• [Excerpt]

One of the unsettling things about the street scene.  You often see people disintegrating, practically right before your eyes.

I was thinking about this street chick I used to know.  Let’s call her Regina.  When she first hit the Telegraph scene in 1992 she must have been around 16 years old.  Cute as a bunny.   This adorable, red-headed, little waif.  Right out of Little Orphan Annie.  And she was an orphan, too.  Raised by adoptive parents in a nearby suburb.

Like a lot of orphans, Regina had “issues.”  Abandonment.  Rejection.  Low self-esteem.  Unworthy of love.  The usual.  But the real root of Regina’s tragedy was this “woe is me” attitude.  “Things never work out right for me,” was her eternal mantra.  An attitude that tends to perpetuate itself.

Regina had already had her first kid by age 16.  Which she put up for adoption.  Another pattern that tends to perpetuate itself.

Then Regina fell madly in love with this cute, hippy-boy acid dealer named Paul who tooled around on a skateboard.  He was following the Grateful Dead tour.  Regina was convinced that Paul was the answer to all her problems.  The solution to this state of unrequited lovelessness that she wallowed in.  “Paul, Paul, Paul.”  For awhile it seemed like the relationship was going to work out.  But, well, you guessed it.

Of course, Regina was crushed when the relationship fell apart.  Never really recovered from it.  Regina was one of those people where their latest tragedies were kind of like their favorite hobby.  It was one of her few interests.  Her problems.  That and drugs.  Periodically Regina would try and roust herself from her downward spiral.  But it was like she was an empty vessel who lacked the inner resources.

The thing I most remember about Regina was this blank look that was often on her face.  Her eyes were like two buttons that radiated no light.  She reminded me of the Raggedy Ann doll.  Pliable and wispy with no solid foundation.  And she had this constant neediness.  That she could never fill.

The last time I saw Regina was around the winter of 1999.  I ran into her on a street corner on Shattuck Avenue.  Her front teeth were missing.  Some asshole had punched them out after Regina burned him on a speed deal.  “Oh well,” said Regina with a hapless, toothless smile.  “At least it helps me when I’m panhandling because I look so pitiful.”

Periodically I would get Regina updates.  “Regina’s living in San Francisco in the Mission.” . . .  “Regina’s a junkie and a prostitute.” . . .  “I saw Regina sleeping in this back alley, she looked really skinny.”

And then, after awhile, there were no more Regina updates.


4 thoughts on “Regina

  1. Such a shame . I’ve known other people like that also . It seems like even if help is available they usually choose not to take it .

• [Apply what you read]
(1) Answer these about the piece on Regina:
(a) In what year did Regina first hit the Telegraph scene?
(b) What did Paul ride around on?
(c) On which avenue did the writer last see Regina?
(2) Carry on the piece about Regina from where it stops.

(Saved entries)

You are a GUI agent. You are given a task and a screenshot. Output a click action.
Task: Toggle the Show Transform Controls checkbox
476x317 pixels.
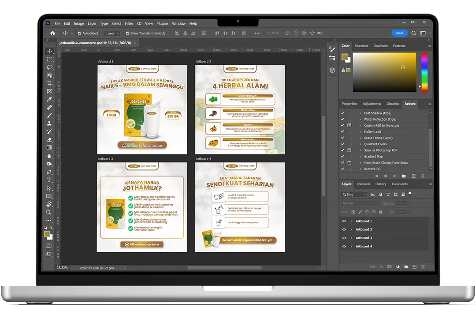[128, 33]
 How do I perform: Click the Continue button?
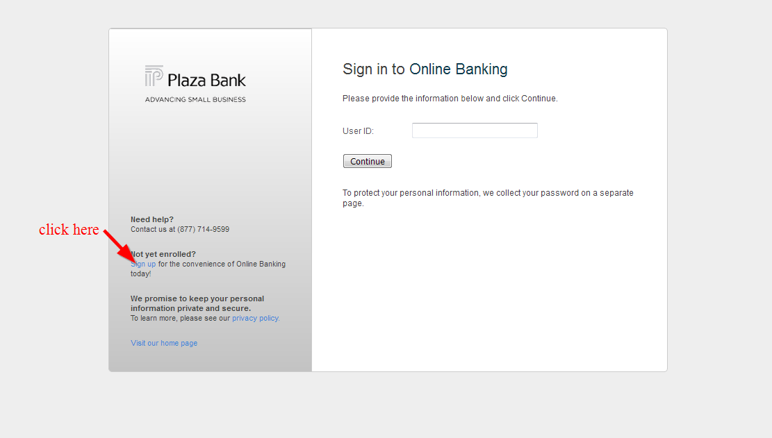click(x=368, y=161)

• [Results of the tasks]
(1)
(a) 1992
(b) A skateboard
(c) Shattuck Avenue

(2)
  2. I too saw this and many more stories that were much the same over the years on Telegraph. Orphans ( A designation I share.) can be eaten alive by the world. It takes a lot of support and self worth to make it and bootstraps are not available to the barefoot. Some are just too ornery or optimistic to stay down but we spend a lot of time patching up a faulty foundation. The circumstance of your “orphanhood” can be painful and leave you open to the pitfalls of your doing anything to kill off those painful brain cells. The vast majority of our homeless youth (That often become homeless old people.) are foster care and/or disabled people but I have heard politicians again and again try to play it off as a drug and alcohol problem, portraying the symptom as the cause. I have heard the punishment called tough love but have NEVER seen it progress past the tough part. Where is the love?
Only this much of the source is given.